My best time is like 3 seconds, and average about 8 seconds. It's a good beginner and pro method,,!


Part 1.








Part 2.







I maybe say some words wrong in english, But I think you will understand.

If you have questions, Make a comment!



// Johan


----------



## d4m4s74 (Jan 11, 2009)

I usually solve the pyraminx intuitively with 2 extra algs for the last "layer", I get sub-20 but not much faster

as soon as I have my own pyraminx I'll learn a faster system


----------



## comface (Jan 30, 2009)

Good tutorial, very clear.

However, in part 2, the second case concerning the bottom layer is annotated wrongly. It says U' instead of U. (U' R U' R' should be U' R U R')

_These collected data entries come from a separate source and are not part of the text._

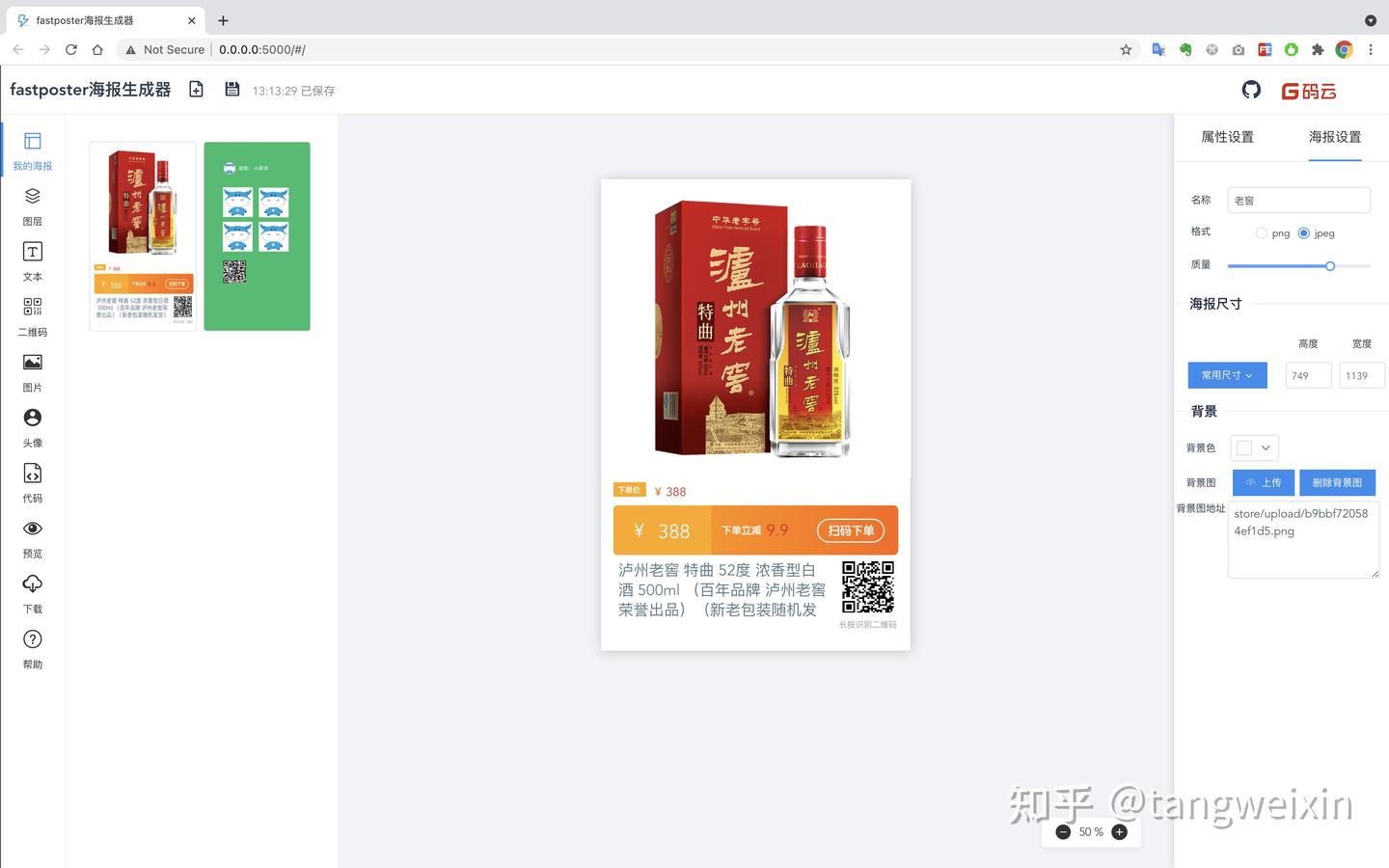This screenshot has height=868, width=1389.
Task: Open the 常用尺寸 size dropdown
Action: click(x=1226, y=375)
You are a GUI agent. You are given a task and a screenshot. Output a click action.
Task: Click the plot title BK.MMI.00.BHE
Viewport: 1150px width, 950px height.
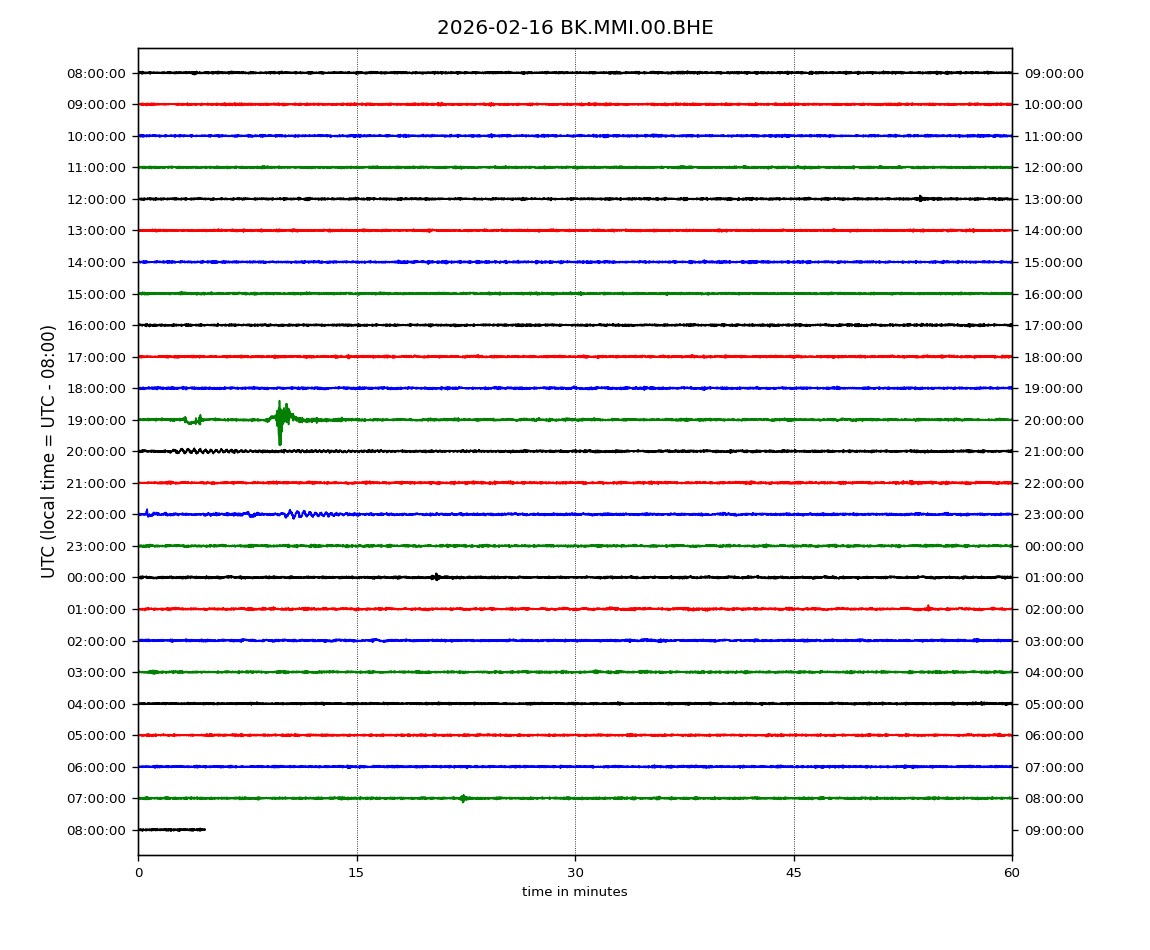tap(575, 28)
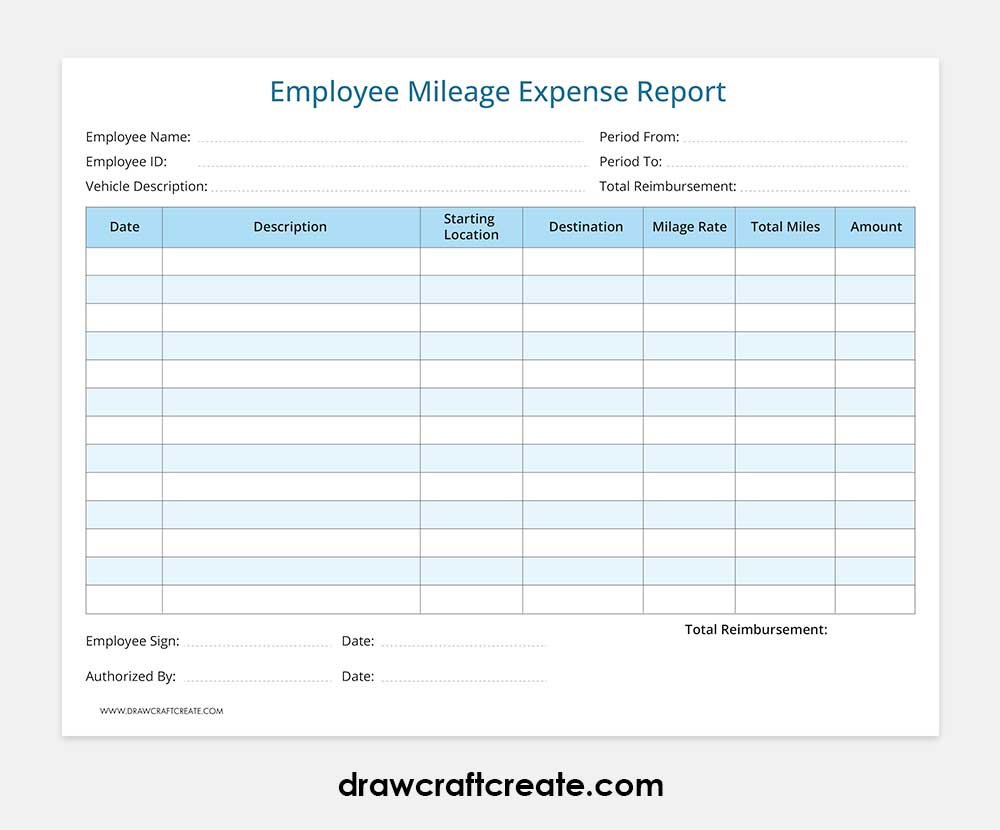Click the Period To field
Screen dimensions: 1000x830
(786, 162)
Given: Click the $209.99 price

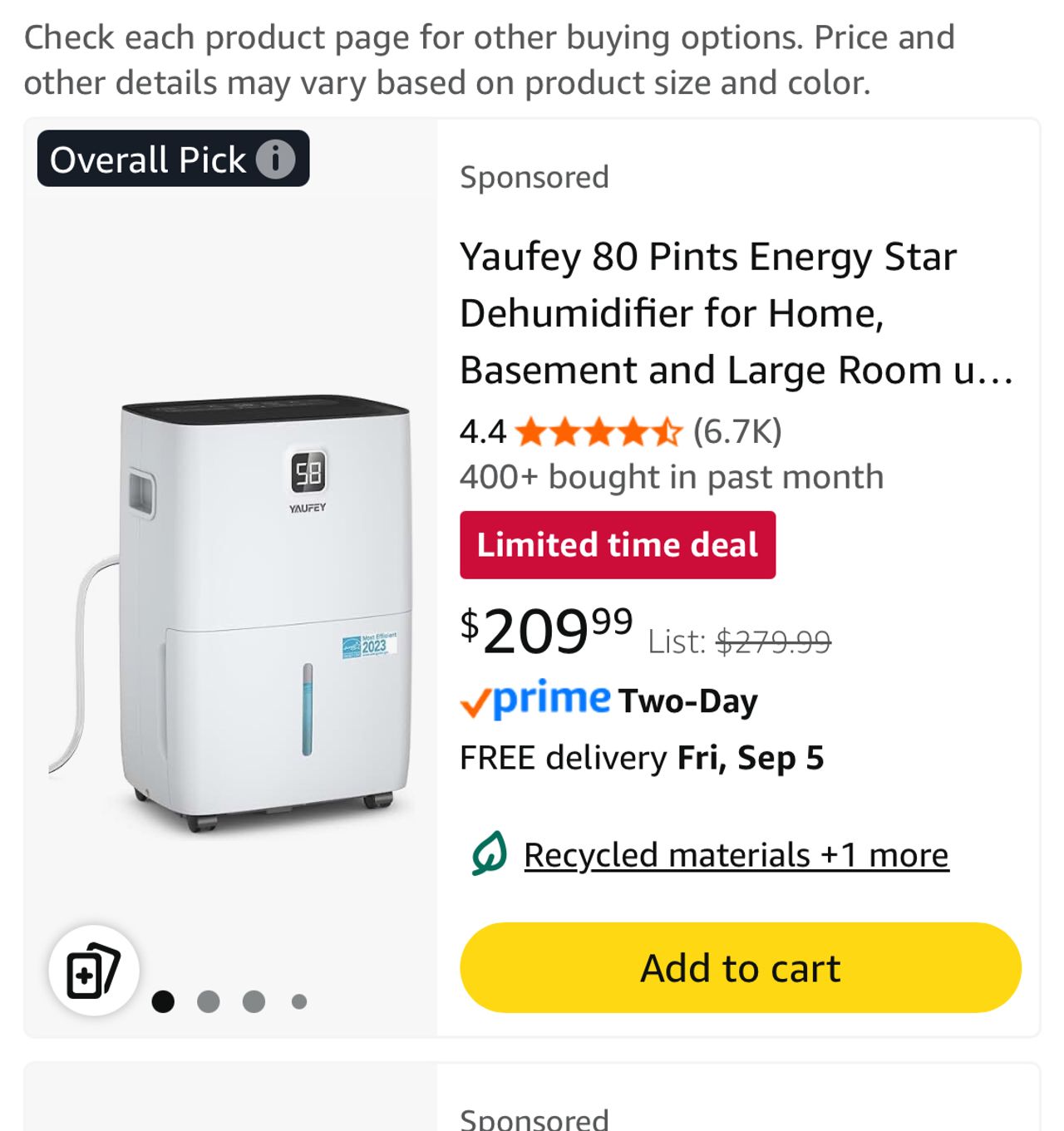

I don't have a pyraminx, but this video makes me want to get one... Nice work!


----------



## Jh543 (Feb 2, 2009)

Thanks! Glad you like it!

I saw that I wrote wrong,,, But I say it right and show it right so it doesn't matter. 

// Johan


----------



## cookingfat (Feb 2, 2009)

Great !

I have a pyraminx but the only way I know how to solve it is by doing one side, then another, then another until it is solved. It's very slow and not very fun. 

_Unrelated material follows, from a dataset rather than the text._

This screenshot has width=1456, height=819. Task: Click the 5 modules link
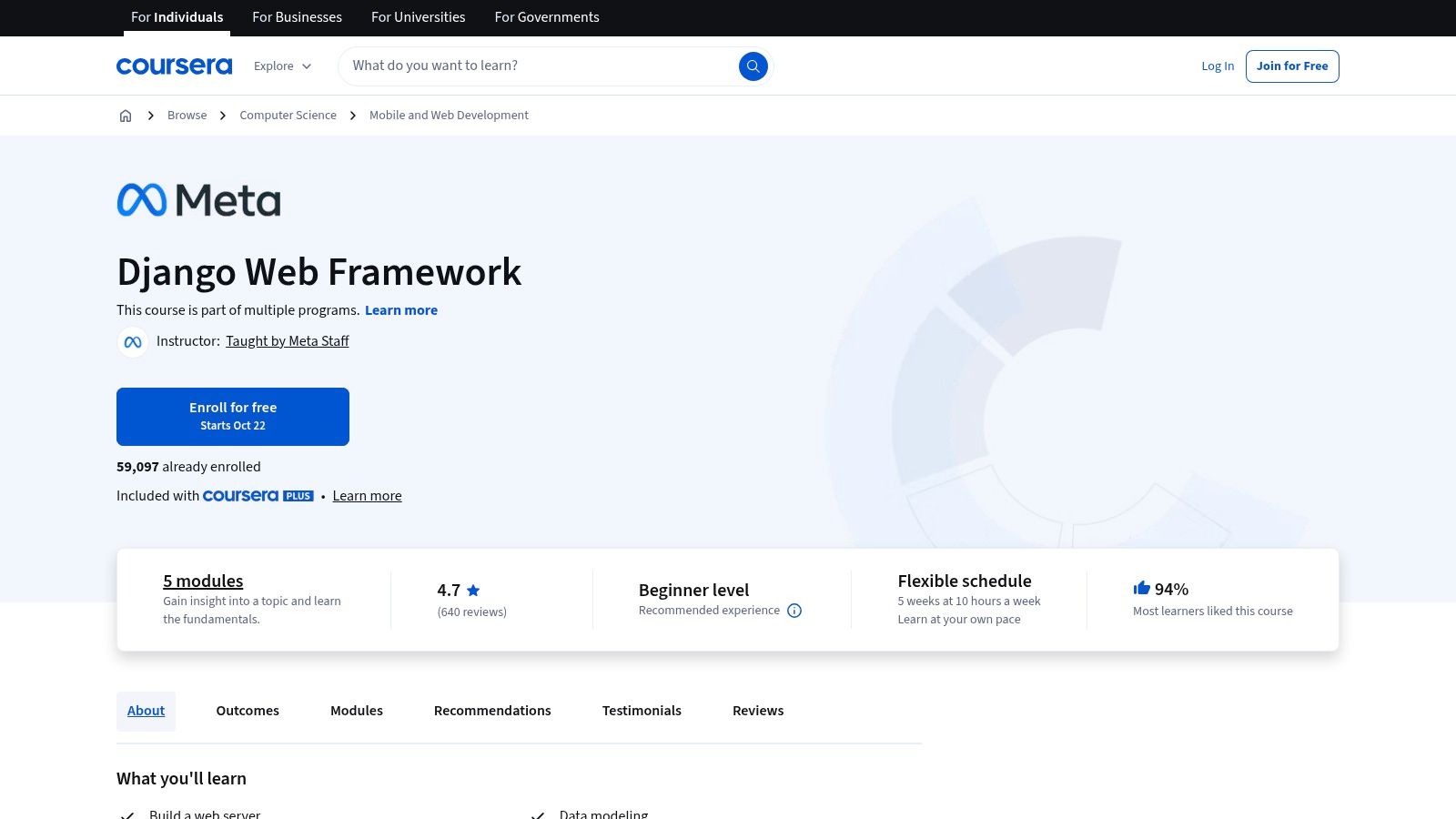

I'll watch this when I get home and maybe I will learn this way instead.


----------



## Jh543 (Feb 11, 2009)

Thanks!

I recommend this method, it's easy and fast


----------



## moogra (Feb 22, 2009)

Great guide. It helped me a lot.


----------



## Jh543 (Mar 3, 2009)

Thanks! Glad you like it!


----------



## Zaxef (Mar 4, 2009)

This tutorial makes me sad that I don't have a pyraminx


----------



## Jh543 (Mar 4, 2009)

Zaxef said:


> This tutorial makes me sad that I don't have a pyraminx



Then buy one!  It's a fun puzzle!


----------



## Crossed (Mar 4, 2009)

Zaxef said:


> This tutorial makes me sad that I don't have a pyraminx



Same for me, dealextreme is still processing.

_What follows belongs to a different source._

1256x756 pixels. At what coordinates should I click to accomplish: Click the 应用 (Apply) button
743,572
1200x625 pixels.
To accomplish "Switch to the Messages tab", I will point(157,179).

Jh543 are you from sweden? Great tutorial btw.


----------



## Jh543 (Mar 4, 2009)

Crossed said:


> Zaxef said:
> 
> 
> > This tutorial makes me sad that I don't have a pyraminx
> ...



Yes I am, http://www.worldcubeassociation.org/results/p.php?i=2007HOLM01


----------



## aragonjo (Aug 16, 2010)

Great! I now long even mor for my own piraminx! 
och härlig sevnelska också, inget illa menat


----------



## celli (Oct 9, 2010)

Great tutorial, I was looking for a good method, but coulnd't find anything that I could understand, I did found something on wiki, but they are a bit vague. This is a great method!!! Thanks a lot


----------



## Neel (Oct 16, 2011)

This is a great guide for solving the Pyraminx! 
Thanks, this helped me a lot.


----------



## Cheese11 (Oct 19, 2011)

Why am I not able to veiw videos? It makes me mad.


----------



## jla (Oct 20, 2011)

English with swedish accent FTW

Många svenskar på det här forumet...


----------



## 4. (Oct 23, 2011)

Nice tutorial, I like your accent hehe. I like Swedish, much better then the Danish I'm forced to learn in school....ugh.


----------